True. If the doc feels the need to check labs, then, in theory anyway, an IV may be needed to correct some abnormality.

Specializes in Emergency, Telemetry, Transplant.
Where I am they do not get paid more for more things ordered, so if a patient gets a liter of fluid or not, the physician gets no more or less money. Not sure if every hospital is like this or not though.

Our doctors are paid based on some formula that takes into account both number of patients seen and the acuities of said patients. While I don't know the exact formula, a doc might get paid the same for seeing 10 ESI level 4s and two ESI level 1s (again, don't know the exact formula, but you get the idea). Since IVF counts as a resource, it would benefit the doctor to order the fluids and possibly "artificially" raise the pt's acuity.

Then again, we are busy enough that most of our docs just want to get pts. in and out.

Specializes in Med-Tele; ED; ICU.

If we're going to bolus someone, it's likely to be when we start a line and be done by the time the labs are back. Generally, it's on the presumption that something is going on that would benefit from the fluids but with the diagnostics still pending. It also helps jump start the kidneys to giving us some urine which we're often waiting for when everything else is done.

Specializes in ER.

I've seen on numerous occasions where we give patient satisfaction IVF, Duonebs, etc. Heard a provider call it that one time, and the term has stuck and pervaded our ED for such treatments.

I seems a bit foolish to start a line of everyone, regardless of complaint. If someone comes in regularly for trivial issues and does not need a line, but gets one, then what happens when the person does coming needing a line, and now have poor access d/t years of unnecessary sticks?

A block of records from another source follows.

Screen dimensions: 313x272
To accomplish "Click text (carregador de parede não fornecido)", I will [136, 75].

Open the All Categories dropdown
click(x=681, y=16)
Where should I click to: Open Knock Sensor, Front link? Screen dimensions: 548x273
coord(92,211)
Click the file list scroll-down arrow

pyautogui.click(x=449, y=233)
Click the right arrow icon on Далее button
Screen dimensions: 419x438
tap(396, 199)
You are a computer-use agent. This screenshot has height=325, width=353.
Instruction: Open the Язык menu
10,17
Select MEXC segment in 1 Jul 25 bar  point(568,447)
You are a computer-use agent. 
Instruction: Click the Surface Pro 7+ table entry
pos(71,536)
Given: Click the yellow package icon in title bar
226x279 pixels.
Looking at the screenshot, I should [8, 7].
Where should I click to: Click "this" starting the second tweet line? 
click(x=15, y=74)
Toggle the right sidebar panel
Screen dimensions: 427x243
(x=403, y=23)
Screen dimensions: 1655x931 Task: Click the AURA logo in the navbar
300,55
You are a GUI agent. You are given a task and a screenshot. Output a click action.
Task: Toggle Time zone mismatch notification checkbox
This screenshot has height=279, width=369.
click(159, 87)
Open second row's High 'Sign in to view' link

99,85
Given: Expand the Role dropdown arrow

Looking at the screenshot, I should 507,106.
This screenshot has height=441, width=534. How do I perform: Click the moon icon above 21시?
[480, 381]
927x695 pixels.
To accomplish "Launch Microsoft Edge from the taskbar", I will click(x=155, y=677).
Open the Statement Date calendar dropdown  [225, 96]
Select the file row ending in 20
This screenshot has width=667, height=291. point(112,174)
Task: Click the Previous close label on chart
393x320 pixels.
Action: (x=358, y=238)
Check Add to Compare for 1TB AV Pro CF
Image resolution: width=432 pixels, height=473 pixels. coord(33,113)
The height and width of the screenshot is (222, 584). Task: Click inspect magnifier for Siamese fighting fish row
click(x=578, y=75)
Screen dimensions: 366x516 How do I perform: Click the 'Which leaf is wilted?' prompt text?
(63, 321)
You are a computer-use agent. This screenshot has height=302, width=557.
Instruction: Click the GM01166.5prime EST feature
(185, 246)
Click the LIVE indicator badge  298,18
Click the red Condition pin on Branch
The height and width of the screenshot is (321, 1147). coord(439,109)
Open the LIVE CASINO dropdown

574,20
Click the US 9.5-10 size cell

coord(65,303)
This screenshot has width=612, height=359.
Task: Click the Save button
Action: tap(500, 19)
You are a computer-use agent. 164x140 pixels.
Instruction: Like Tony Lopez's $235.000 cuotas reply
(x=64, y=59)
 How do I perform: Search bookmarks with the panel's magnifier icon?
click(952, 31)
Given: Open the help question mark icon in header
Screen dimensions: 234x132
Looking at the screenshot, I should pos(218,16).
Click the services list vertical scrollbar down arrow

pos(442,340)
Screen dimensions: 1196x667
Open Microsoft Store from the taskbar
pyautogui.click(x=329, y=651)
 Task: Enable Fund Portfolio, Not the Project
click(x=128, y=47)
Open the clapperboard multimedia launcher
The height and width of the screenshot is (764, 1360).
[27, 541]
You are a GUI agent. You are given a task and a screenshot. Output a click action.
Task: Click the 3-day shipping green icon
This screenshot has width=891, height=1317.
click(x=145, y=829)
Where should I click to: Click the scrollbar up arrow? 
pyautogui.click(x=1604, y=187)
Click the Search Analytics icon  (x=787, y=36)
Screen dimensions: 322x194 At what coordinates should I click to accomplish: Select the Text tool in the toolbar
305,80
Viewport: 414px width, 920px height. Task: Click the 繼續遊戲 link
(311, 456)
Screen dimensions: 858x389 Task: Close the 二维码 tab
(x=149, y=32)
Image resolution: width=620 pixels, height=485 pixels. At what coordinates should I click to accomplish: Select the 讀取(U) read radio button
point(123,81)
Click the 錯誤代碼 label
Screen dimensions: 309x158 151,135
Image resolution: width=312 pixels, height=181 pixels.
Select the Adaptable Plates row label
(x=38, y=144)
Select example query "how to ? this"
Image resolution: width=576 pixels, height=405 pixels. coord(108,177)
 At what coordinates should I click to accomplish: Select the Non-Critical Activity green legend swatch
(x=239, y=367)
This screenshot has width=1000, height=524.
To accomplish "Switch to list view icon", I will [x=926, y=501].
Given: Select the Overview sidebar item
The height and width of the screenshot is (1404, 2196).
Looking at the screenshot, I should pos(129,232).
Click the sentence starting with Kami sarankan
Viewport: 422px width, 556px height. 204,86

See this a lot with our regular alcoholics. We do etoh level strictly on blood. I wish we would go to a breathalyzer to get this info. If after obtaining a breath level, a more exact level is needed we could stick em.

Many times These guys come in and crump, but due to years of 4-5 times a week of iv starts access becomes an unnecessary challenge.

I think most times it is a customer service thing than anything else. The patients want it, it makes them feel like we are doing something, and we live and die by Press Ganey these days

I think that it is best to be safe than sorry. Especially in the E.R because that is where patients tend to be the most unstable. You have people coming in and out all day and you never know what you may encounter that may not be caught visually or through labs. As stated previously, most of us are underhydrated and sometimes all it takes is more fluids to make us feel a little better. Sometimes things are missed during visual inspection. Take the 70 year old that you spoke of. Although there was no lost of consciousness or contrast used, imagine if after the scan was completed, something was found. Now a priority is made to make sure the patient is hydrated to help offset any blood loss during a potential surgery. There are lots of surprises in the E.R so I think the one thing they can stay on top of is ensuring the patient is hydrated. That scan without contrast just may turn into a scan with contrast. The person with generalized weakness may not be dehydrated at this point but we have a risk diagnosis. It wont cause any harm to hydrate because that patient may not take in as much oral hydration over the next couple of days. I had a professor that worked at a hospital and she mentioned she felt slightly run down, urine test negative, she was working full time, eating, drinking, taking care of her kids, but she had some blood work drawn up and turned out she was septic from a UTI! She went down fast and ended up in ICU on a ventilator by the next day. Patient's change quick. I think its just better to be safe than sorry.